Los diminutos huesos esparcidos en el suelo, los mismos que Helena había pateado sin piedad minutos antes, se agrandaban a pasos agigantados.

Tras correr varios metros, los esqueletos habían crecido de un modo espectacular, adoptando primero la silueta de un ratón, y convirtiéndose más tarde en felinos hasta alcanzar el tamaño de un elefante. En breve estarían serpenteando entre esqueletos más grandes que el de cualquier dinosaurio. Al observar las monstruosas estructuras calcificadas esparcidas por el suelo, Helena tuvo la impresión de que caminaban por un bosque de huesos.

Una serie de costillas se alzaban como los pilares de una catedral gótica.

Las articulaciones, repletas de bultos y recubiertas de colonias de liquen podrido y polvoriento, yacían como gigantescos pedruscos en su camino.

Helena reparó en que había distintos tipos de anatomías mezclados entre sí, como si centenares de criaturas del tamaño de un rascacielos hubieran muerto desplomándose unas encima de otras. La escala había alcanzado tales proporciones que era como si ella estuviera observando a través de un microscopio. Desde su perspectiva, cada poro de aquellos huesos del tamaño de una secuoya era tan enorme que daba la sensación de que estuvieran fabricados con miles de capas de encajes. Acarició la superficie de un hueso con la mano y miró a Orión.

—¿Sabes qué criaturas eran? —susurró.

Orión bajó la mirada y tragó saliva.

—Los gigantes de hielo. He leído historias sobre esto, pero jamás pensé que fuera real. Es un lugar maldito, Helena.

—¿Qué pasó en este lugar? —bisbiseó ella. Estaba conmocionada, tanto por las bestias que veía ante sus ojos como por la reacción de Orión.

—Es un campo de batalla traído expresamente al Submundo. Eso solo puede ocurrir cuando todos los soldados están dispuestos a morir luchando.
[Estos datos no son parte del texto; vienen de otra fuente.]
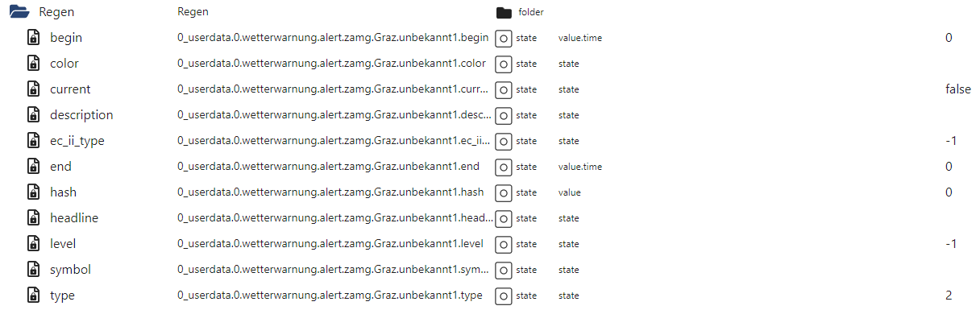Click the file icon beside begin
Screen dimensions: 980x310
point(34,38)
Los gigantes de hielo son criaturas extinguidas —dijo con voz monótona, como si hubiera perdido toda esperanza, lo cual era muy poco habitual en él—. He sufrido pesadillas donde aparece un campo como este, transportado al Submundo. Es idéntico, excepto por un detalle: los esqueletos no son de gigantes de hielo, sino de vástagos.
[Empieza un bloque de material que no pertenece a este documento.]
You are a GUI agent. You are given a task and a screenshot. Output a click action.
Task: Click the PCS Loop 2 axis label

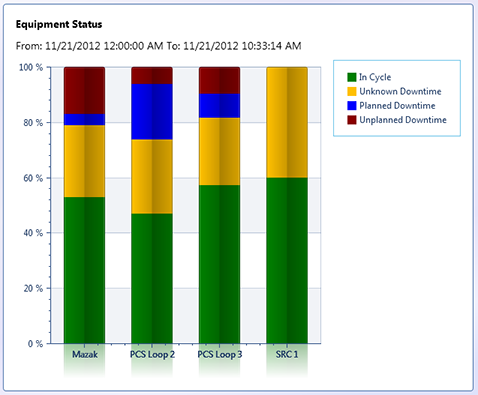pyautogui.click(x=152, y=354)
Su habitual gesto sonriente y optimista dio lugar a una expresión más adusta y seria. Justo en ese instante, Helena recordó las palabras de Héctor. Orión había tenido una vida muy dura. Ahora podía apreciar esa nota de tristeza en lo que debió de ser una canción alegre.
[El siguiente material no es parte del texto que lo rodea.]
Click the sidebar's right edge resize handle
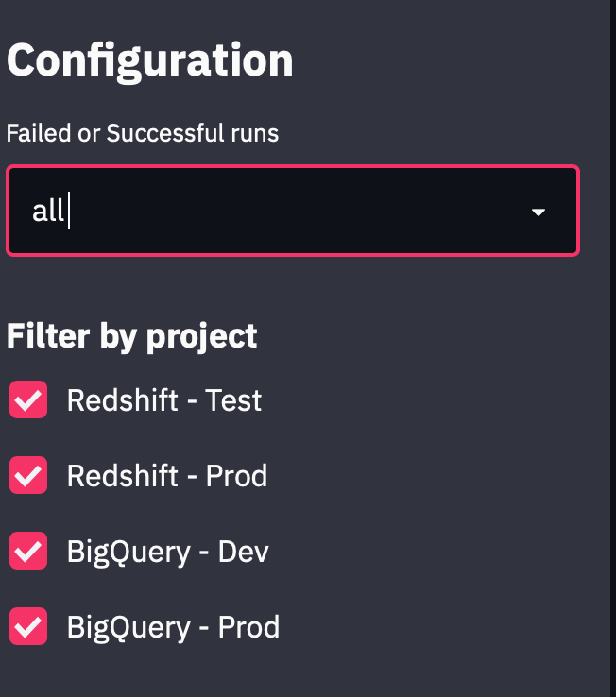 coord(610,349)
La jovencita ladeó la cabeza para poder mirarle a los ojos. Se acercó un poco más a él y le sacudió el brazo, como si tratara de despertarle.

—Eh —murmuró—. ¿Sabes qué me desquiciaba de la clase de Historia?

—¿El qué?

La pregunta de Helena, aparentemente al azar, había sacado a Orión de su ensoñación taciturna, tal y como ella quería.

—Todo gira alrededor de guerras y batallas y de quién conquistó a quién —explicó mientras le cogía de los antebrazos, como si quisiera arrastrarle hacia algún lado—. ¿Sabes lo que pienso?

—¿El qué?

Orión esbozó una juguetona sonrisa y permitió que Helena lo guiara hacia donde le apeteciera. A ella le fascinó que todos los nubarrones que parecían haber ensombrecido el rostro se desvanecieran tan rápido, como si la propia Helena tuviera el poder de hacerlos desaparecer.